| 短い課題 A |
ネットワーク中立性についての文章から、「寺田 麻佑「ネットワーク中立」で始まり「3. 米国の議論(2008年まで)」で終わる部分を、一字も変えずに書き出してください。
| 短い課題 B |
ネットワーク中立性についての文章が途切れたところから、その先を書き足してください。

| 掲載文 |
┌────────
寺田 麻佑「ネットワーク中立性規制の現代的課題」という論文が、情報通信政策研究に掲載されていますので、ちょっと読んでみたいと思います。

個人的には、「通信の秘密」の分析関係のいくつかの論文を書いていた(総括的なのは、「インターネット媒介者の役割と「通信の秘密」」、詳細なのは、「-ネットワーク管理・調査等の活動と「通信の秘密」-」など )ので、ネットワーク中立性という用語については、興味もありましたし、また、研究もしていました (総務省 「情報セキュリティ対策等の課題への対応のための電気通信サービスの通信の秘密に係る諸外国の法制度等規制の在り方に関する調査研究の請負」(平成26年2月)とかでも、そのような観点からインタビューとかもしています)。

ところで、我が国でも、米国や欧州の議論を受けて、「ネットワーク中立性」の議論がなされるようになりました。その当時、

事務所のブログですが、「ネットワーク中立性講義」として

  1. 背景
  2. エンド・ツー・エンド原則と議論の契機
  3. 米国の議論(2008年まで)
└────────
| 提供データ |
┌────────
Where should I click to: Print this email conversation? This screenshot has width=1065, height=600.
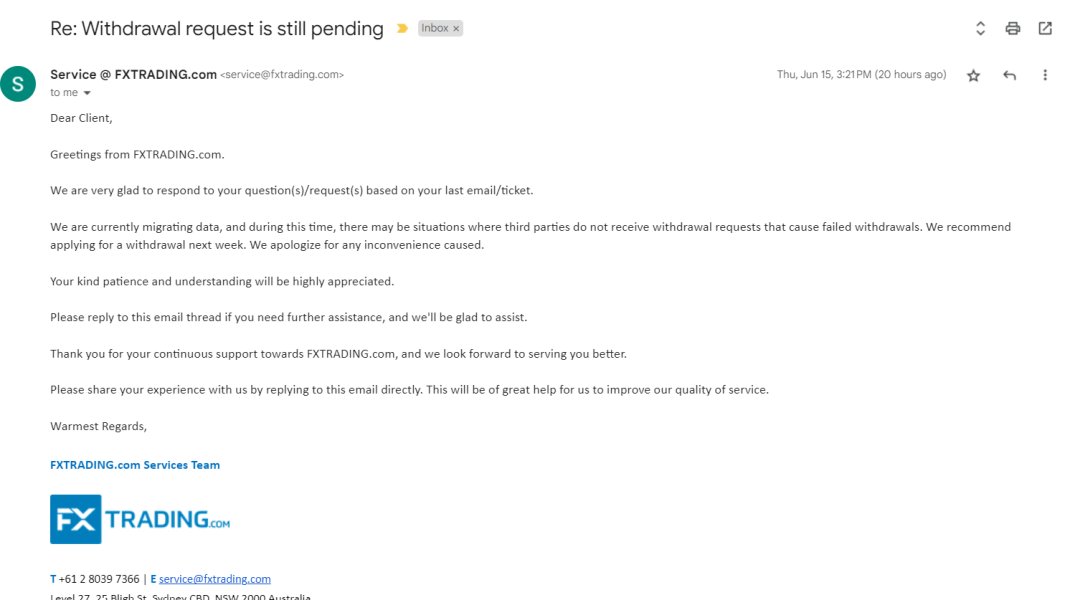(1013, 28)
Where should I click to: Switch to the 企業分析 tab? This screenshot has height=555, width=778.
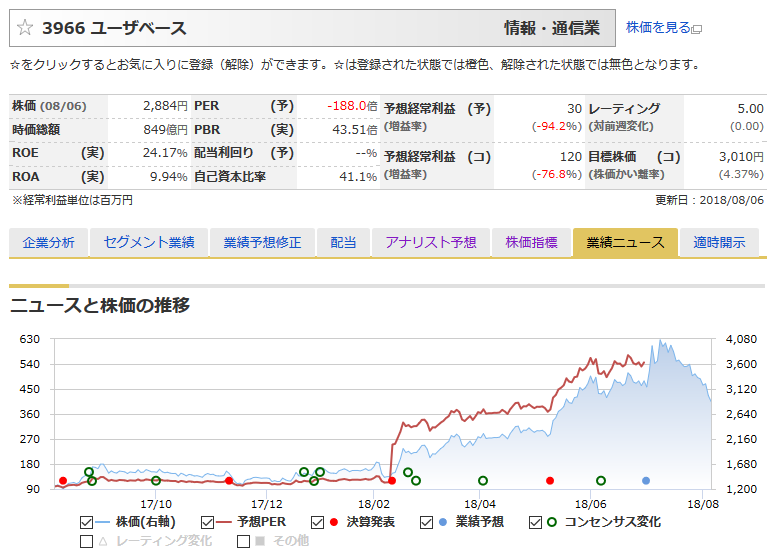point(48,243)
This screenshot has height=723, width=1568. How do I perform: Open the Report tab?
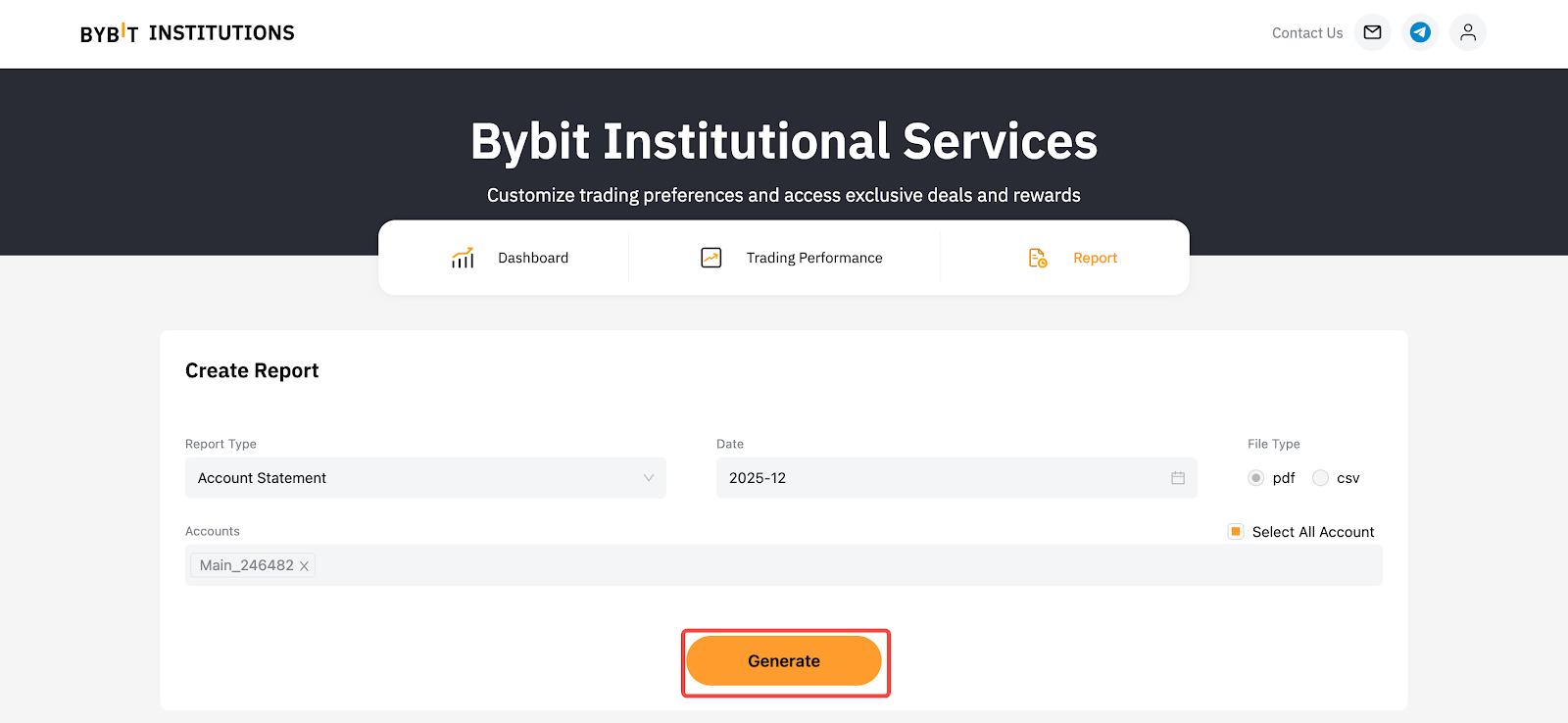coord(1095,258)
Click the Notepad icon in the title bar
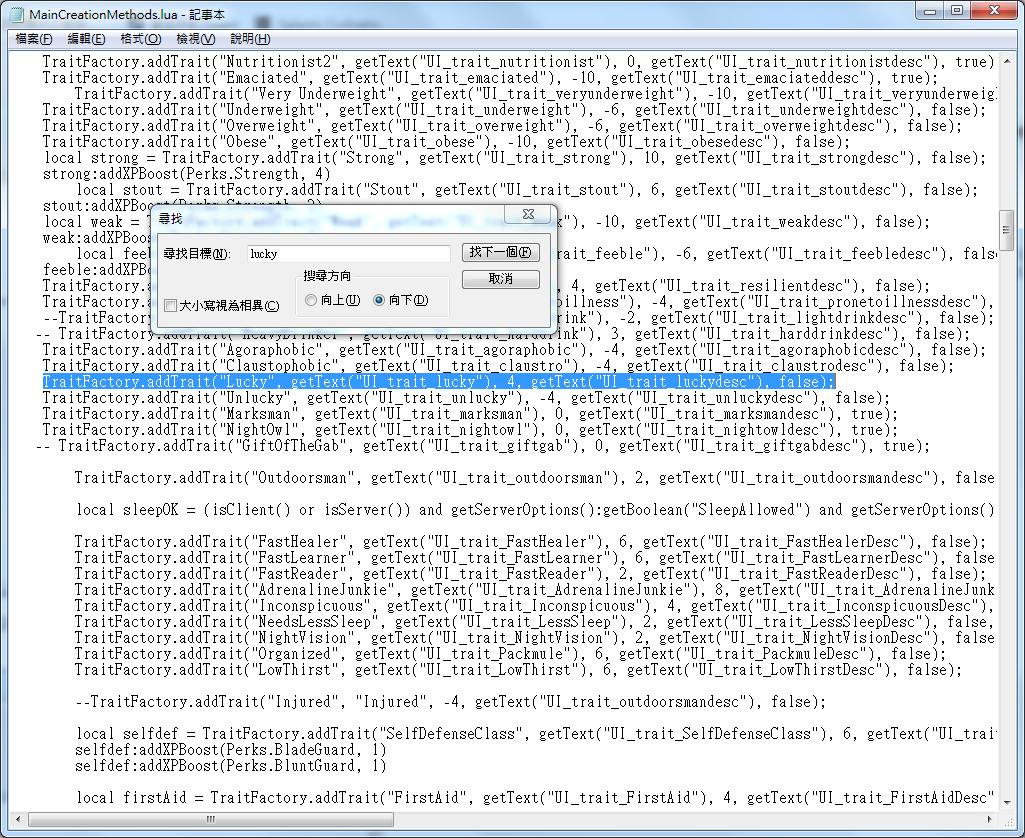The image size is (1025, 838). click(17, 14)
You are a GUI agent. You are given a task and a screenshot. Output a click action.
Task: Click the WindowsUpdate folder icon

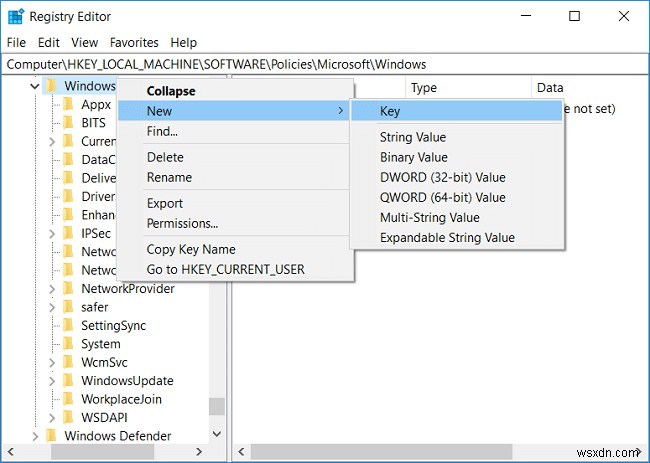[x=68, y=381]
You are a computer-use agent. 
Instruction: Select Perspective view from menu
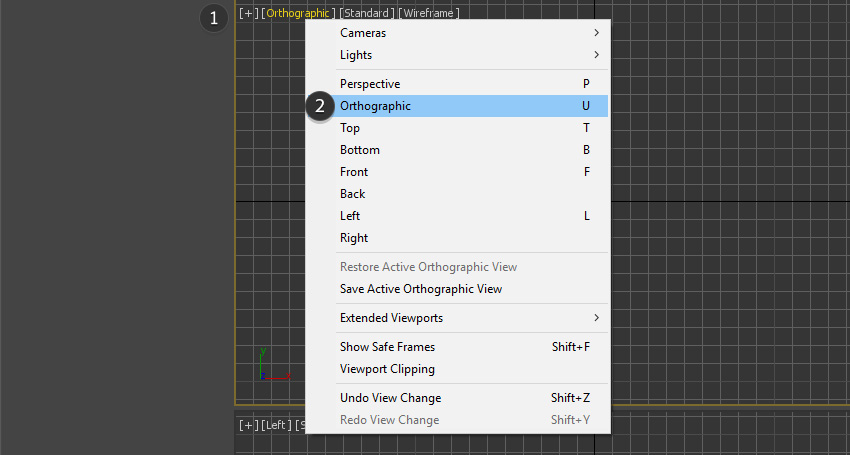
└────────
| 出力結果 A |
寺田 麻佑「ネットワーク中立性規制の現代的課題」という論文が、情報通信政策研究に掲載されていますので、ちょっと読んでみたいと思います。

個人的には、「通信の秘密」の分析関係のいくつかの論文を書いていた(総括的なのは、「インターネット媒介者の役割と「通信の秘密」」、詳細なのは、「-ネットワーク管理・調査等の活動と「通信の秘密」-」など )ので、ネットワーク中立性という用語については、興味もありましたし、また、研究もしていました (総務省 「情報セキュリティ対策等の課題への対応のための電気通信サービスの通信の秘密に係る諸外国の法制度等規制の在り方に関する調査研究の請負」(平成26年2月)とかでも、そのような観点からインタビューとかもしています)。

ところで、我が国でも、米国や欧州の議論を受けて、「ネットワーク中立性」の議論がなされるようになりました。その当時、

事務所のブログですが、「ネットワーク中立性講義」として

  1. 背景
  2. エンド・ツー・エンド原則と議論の契機
  3. 米国の議論(2008年まで)

| 出力結果 B |
  4. 米国の議論(2014年まで)
  5. 米国の議論 (ゼロレーティングの包摂)
  6.  米国の議論(トランプ政権前)
  7. 米国の議論(トランプ政権の動き)
  8. 日本における通信法との関係
  9. 競争から考える(1)
  10. 競争から考える(2)
  11. 競争から考える(3)
  12. 競争から考える(4)
  13. 競争から考える(5)
  14. ゼロレーティングと利害状況(1)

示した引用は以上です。